### Extracted information:

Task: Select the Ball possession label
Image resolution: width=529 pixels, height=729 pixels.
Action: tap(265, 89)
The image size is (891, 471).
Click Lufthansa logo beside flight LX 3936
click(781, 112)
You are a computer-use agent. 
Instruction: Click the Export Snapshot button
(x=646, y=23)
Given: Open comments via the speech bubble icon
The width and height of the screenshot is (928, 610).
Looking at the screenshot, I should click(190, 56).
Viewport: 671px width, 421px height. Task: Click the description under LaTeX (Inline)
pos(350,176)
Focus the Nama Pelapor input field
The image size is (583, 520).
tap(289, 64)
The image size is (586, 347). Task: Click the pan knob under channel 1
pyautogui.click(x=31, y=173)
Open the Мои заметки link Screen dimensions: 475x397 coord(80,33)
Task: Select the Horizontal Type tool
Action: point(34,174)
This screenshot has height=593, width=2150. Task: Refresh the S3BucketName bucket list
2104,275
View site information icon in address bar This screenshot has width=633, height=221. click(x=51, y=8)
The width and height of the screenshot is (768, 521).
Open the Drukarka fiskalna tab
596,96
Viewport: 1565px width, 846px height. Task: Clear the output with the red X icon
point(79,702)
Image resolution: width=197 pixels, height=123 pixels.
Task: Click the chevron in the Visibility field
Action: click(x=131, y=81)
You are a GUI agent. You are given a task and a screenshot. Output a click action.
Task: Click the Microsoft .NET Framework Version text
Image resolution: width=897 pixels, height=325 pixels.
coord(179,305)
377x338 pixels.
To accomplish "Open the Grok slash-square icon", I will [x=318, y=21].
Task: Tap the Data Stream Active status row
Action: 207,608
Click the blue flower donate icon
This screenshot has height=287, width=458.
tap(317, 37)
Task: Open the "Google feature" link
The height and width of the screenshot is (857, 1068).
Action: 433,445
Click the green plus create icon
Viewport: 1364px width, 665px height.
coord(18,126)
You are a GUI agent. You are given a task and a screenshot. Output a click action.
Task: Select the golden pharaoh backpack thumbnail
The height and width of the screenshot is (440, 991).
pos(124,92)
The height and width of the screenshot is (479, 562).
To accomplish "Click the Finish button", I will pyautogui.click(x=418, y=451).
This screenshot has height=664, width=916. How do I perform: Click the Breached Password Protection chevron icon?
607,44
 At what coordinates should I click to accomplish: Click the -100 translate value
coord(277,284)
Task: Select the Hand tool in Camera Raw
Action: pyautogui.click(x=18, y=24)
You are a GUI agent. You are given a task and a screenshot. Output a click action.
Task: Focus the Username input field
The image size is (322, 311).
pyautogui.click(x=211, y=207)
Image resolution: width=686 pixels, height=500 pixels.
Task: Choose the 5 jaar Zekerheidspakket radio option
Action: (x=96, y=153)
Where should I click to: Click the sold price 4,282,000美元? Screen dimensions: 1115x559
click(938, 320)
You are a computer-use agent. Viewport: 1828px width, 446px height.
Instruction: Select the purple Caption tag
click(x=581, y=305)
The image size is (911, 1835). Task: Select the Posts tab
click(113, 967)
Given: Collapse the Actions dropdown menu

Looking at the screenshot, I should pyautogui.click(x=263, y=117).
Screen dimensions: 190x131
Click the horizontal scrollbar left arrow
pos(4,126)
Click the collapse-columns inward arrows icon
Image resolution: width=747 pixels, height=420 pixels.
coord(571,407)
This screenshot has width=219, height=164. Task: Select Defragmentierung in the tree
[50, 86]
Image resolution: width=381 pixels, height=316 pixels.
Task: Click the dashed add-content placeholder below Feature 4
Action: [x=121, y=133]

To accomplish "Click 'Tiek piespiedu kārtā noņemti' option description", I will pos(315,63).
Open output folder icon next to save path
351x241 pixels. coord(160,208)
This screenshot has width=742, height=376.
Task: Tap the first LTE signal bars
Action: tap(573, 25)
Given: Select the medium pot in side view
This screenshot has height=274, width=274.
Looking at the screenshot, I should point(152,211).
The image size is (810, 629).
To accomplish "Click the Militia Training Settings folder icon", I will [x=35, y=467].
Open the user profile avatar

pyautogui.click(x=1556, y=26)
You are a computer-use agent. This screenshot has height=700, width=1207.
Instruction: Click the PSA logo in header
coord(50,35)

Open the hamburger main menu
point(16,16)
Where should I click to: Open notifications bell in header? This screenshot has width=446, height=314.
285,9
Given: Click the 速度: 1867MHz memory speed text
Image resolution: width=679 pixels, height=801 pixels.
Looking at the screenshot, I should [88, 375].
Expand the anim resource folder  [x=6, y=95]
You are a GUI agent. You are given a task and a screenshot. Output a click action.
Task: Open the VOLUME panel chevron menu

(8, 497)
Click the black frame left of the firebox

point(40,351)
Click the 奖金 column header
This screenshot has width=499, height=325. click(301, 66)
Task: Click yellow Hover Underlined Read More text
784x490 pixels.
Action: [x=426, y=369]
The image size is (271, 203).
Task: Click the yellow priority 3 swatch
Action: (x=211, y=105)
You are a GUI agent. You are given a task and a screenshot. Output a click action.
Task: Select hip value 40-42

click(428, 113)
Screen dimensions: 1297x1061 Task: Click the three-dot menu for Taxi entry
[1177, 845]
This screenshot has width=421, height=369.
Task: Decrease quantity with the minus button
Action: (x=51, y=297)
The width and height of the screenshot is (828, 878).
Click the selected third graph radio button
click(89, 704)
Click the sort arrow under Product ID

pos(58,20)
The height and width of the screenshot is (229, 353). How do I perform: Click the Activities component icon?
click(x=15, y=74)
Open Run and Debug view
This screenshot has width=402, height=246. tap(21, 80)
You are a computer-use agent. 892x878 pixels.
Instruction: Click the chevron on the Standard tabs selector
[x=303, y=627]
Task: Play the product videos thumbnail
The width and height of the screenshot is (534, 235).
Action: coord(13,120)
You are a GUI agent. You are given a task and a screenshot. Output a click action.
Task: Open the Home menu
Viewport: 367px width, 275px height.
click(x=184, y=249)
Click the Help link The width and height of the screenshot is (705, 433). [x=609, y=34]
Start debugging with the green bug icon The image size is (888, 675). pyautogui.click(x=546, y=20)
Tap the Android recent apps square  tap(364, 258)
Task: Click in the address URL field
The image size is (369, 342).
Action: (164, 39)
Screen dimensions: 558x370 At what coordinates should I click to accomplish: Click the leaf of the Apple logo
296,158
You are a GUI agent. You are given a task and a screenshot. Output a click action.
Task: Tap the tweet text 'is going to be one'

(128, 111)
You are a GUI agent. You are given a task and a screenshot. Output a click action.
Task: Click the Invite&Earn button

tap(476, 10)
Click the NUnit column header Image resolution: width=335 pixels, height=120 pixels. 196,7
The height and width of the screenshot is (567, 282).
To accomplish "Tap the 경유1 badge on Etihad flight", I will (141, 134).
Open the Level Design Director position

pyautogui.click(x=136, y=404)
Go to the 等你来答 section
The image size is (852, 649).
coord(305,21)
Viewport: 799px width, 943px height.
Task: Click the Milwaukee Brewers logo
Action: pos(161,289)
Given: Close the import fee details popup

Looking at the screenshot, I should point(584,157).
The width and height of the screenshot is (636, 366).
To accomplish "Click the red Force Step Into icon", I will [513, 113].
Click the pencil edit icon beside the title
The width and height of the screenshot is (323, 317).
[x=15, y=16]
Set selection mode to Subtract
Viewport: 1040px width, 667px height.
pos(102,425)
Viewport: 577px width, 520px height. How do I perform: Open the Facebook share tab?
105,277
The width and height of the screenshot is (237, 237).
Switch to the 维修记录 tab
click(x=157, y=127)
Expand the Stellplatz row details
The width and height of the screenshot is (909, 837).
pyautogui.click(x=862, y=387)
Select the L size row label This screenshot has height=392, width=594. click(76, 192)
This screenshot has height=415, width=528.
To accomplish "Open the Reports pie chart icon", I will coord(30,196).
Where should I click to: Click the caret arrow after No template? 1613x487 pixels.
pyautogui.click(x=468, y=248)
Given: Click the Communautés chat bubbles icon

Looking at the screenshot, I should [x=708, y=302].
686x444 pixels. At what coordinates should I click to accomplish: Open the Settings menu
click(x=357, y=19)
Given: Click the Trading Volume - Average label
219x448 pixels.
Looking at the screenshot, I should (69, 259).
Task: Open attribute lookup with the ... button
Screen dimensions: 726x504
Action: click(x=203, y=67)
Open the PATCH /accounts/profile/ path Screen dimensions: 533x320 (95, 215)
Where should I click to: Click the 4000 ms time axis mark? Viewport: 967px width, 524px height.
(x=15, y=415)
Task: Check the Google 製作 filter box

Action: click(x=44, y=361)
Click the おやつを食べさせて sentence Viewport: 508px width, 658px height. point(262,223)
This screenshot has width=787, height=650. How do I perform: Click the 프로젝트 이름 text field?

### What is needed:
The answer should consist of every line above in which "address" appears.

### Solved exercise:
View site information icon in address bar This screenshot has width=633, height=221. click(x=51, y=8)
Task: Click in the address URL field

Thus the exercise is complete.